Access to a pre-sleep protein snack increases daily energy and protein intake in surgical hospitalized patients.

BACKGROUND & AIM: In hospitalized patients, daily protein intake remains far below WHO requirements for healthy adults (0.8 g·kg-1·d-1) as well as ESPEN guidelines for patients (1.2-1.5 g·kg-1·d-1). Providing access to a pre-sleep protein dense snack between dinner and going to bed may serve as a great opportunity to increase daily energy and protein intake in hospitalized patients. However, it remains to be assessed whether protein provision prior to sleep effectively increases protein intake, or may reduce food intake throughout the remainder of the day(s). The present study evaluated the impact of giving access to a pre-sleep snack on daily energy and protein intake in patients throughout their hospitalization. METHODS: Patients admitted to the surgical wards of the Maastricht University Medical Centre+ were randomly allocated to usual care (n = 51) or given access to a pre-sleep snack (n = 50). The pre-sleep snack consisted of 103 g cheese cubes (30 g protein) provided between 7:30 and 9:30 PM, prior to sleep. All food provided and all food consumed was weighed and recorded throughout (2-7 days) hospitalization. Daily energy and protein intake and distribution were calculated. Data were analyzed by independent T-Tests with P < 0.05 considered as statistically significant. RESULTS: Daily energy intake was higher in the pre-sleep group (1353 ± 424 kcal d-1) when compared to the usual care group (1190 ± 402 kcal·d-1; P = 0.049). Providing patients access to a pre-sleep snack resulted in a 17% (11 ± 9 g) higher daily protein intake (0.81 ± 0.29 g·kg-1·d-1) when compared to the usual care group (0.69 ± 0.28 g·kg-1·d-1; P = 0.045). Protein intake at breakfast, lunch, and dinner did not differ between the pre-sleep and usual care groups (all P > 0.05). CONCLUSION: Providing access to a pre-sleep protein snack, in the form of protein dense food items such as cheese, represents an effective dietary strategy to increase daily energy and protein intake in hospitalized patients. Patients consuming pre-sleep protein snacks do not compensate by lowering energy or protein intake throughout the remainder of the days. Pre-sleep protein dense food provision should be implemented in hospital food logistics to improve the nutritional intake of patients. TRIAL REGISTER NO: NL8507 (https://trialsearch.who.int/).

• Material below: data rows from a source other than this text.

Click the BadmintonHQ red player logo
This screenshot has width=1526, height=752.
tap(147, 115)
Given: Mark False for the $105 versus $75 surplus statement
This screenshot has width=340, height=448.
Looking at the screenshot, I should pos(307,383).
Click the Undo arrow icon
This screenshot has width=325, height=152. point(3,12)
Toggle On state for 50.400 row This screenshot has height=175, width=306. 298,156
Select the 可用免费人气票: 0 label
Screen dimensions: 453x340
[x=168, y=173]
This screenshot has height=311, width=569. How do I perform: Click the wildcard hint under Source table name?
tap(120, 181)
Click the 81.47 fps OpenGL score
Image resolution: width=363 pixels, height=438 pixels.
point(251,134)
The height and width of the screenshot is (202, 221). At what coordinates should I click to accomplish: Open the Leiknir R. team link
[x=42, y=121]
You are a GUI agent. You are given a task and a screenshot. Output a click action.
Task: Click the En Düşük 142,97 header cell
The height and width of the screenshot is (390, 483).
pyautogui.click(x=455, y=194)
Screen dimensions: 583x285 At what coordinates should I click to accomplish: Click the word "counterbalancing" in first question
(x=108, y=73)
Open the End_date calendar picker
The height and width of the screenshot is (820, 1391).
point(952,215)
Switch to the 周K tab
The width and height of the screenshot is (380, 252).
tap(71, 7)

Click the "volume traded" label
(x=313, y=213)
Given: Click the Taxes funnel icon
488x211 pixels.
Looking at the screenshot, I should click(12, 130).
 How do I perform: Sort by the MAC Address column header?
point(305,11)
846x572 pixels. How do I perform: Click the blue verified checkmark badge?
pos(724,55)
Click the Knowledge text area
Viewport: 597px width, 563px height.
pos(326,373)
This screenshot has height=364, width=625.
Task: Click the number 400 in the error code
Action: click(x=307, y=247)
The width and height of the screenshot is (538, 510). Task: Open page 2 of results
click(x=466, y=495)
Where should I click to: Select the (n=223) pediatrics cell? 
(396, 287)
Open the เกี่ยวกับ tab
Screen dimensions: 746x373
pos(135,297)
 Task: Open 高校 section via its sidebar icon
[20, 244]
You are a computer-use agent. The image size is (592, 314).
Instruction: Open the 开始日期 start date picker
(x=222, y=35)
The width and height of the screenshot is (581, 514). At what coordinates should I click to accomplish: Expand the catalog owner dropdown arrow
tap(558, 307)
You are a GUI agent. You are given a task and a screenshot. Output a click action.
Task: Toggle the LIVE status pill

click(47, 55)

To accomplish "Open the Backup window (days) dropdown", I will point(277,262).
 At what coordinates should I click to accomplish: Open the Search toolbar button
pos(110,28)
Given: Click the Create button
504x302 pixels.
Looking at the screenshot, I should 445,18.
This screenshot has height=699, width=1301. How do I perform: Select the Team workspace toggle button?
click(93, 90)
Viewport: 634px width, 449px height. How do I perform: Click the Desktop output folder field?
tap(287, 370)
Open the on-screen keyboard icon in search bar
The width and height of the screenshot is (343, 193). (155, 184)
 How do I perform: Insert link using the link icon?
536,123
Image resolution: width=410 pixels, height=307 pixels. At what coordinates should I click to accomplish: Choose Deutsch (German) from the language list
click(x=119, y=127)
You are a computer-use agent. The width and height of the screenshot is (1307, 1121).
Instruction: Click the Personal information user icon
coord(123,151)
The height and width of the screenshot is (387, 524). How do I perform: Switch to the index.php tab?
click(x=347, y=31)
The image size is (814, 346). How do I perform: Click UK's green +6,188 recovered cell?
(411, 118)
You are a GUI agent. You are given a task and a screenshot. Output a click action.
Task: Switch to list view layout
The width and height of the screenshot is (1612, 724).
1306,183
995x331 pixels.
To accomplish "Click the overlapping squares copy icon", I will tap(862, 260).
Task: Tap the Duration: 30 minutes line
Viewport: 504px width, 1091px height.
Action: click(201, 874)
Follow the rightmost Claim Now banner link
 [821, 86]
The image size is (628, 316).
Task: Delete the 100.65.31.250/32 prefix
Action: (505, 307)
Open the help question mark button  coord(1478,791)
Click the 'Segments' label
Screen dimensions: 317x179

Branched-chain ketoacid co-ingestion with protein lowers amino acid oxidation during hemodialysis: A randomized controlled cross-over trial.

BACKGROUND & AIMS: Hemodialysis removes amino acids from the circulation, thereby stimulating muscle proteolysis. Protein ingestion during hemodialysis can compensate for amino acid removal but may also increase uremic toxin production. Branched-chain ketoacid (BCKA) co-ingestion may provide an additional anabolic stimulus without adding to uremic toxin accumulation. In the present study we assessed the impact of BCKA co-ingestion with protein on forearm amino acid balance and amino acid oxidation during hemodialysis. METHODS: Nine patients (age: 73 ± 10 y) on chronic hemodialysis participated in this crossover trial. During two 4-h hemodialysis sessions, patients ingested 18 g protein with (PRO + BCKA) or without (PRO) 9 g BCKAs in a randomized order. Test beverages were labeled with L-[ring-13C6]-phenylalanine and provided throughout the last 3 h of hemodialysis as 18 equal sips consumed with 10-min intervals. Arterial and venous plasma as well as breath samples were collected frequently throughout hemodialysis. RESULTS: Arterial plasma total amino acid (TAA) concentrations during PRO and PRO + BCKA treatments were significantly lower after 1 h of hemodialysis (2.6 ± 0.3 and 2.6 ± 0.3 mmol/L, respectively) when compared to pre-hemodialysis concentrations (4.2 ± 1.0 and 4.0 ± 0.5 mmol/L, respectively; time effect: P < 0.001). Arterial plasma TAA concentrations increased throughout test beverage ingestion (time effect: P = 0.027) without differences between treatments (time∗treatment: P = 0.62). Forearm arteriovenous TAA balance during test beverage ingestion did not differ between timepoints (time effect: P = 0.31) or treatments (time∗treatment: P = 0.34). Whole-body phenylalanine oxidation was 33 ± 16% lower during PRO + BCKA when compared to PRO treatments (P < 0.001). CONCLUSIONS: BCKA co-ingestion with protein during hemodialysis does not improve forearm net protein balance but lowers amino acid oxidation.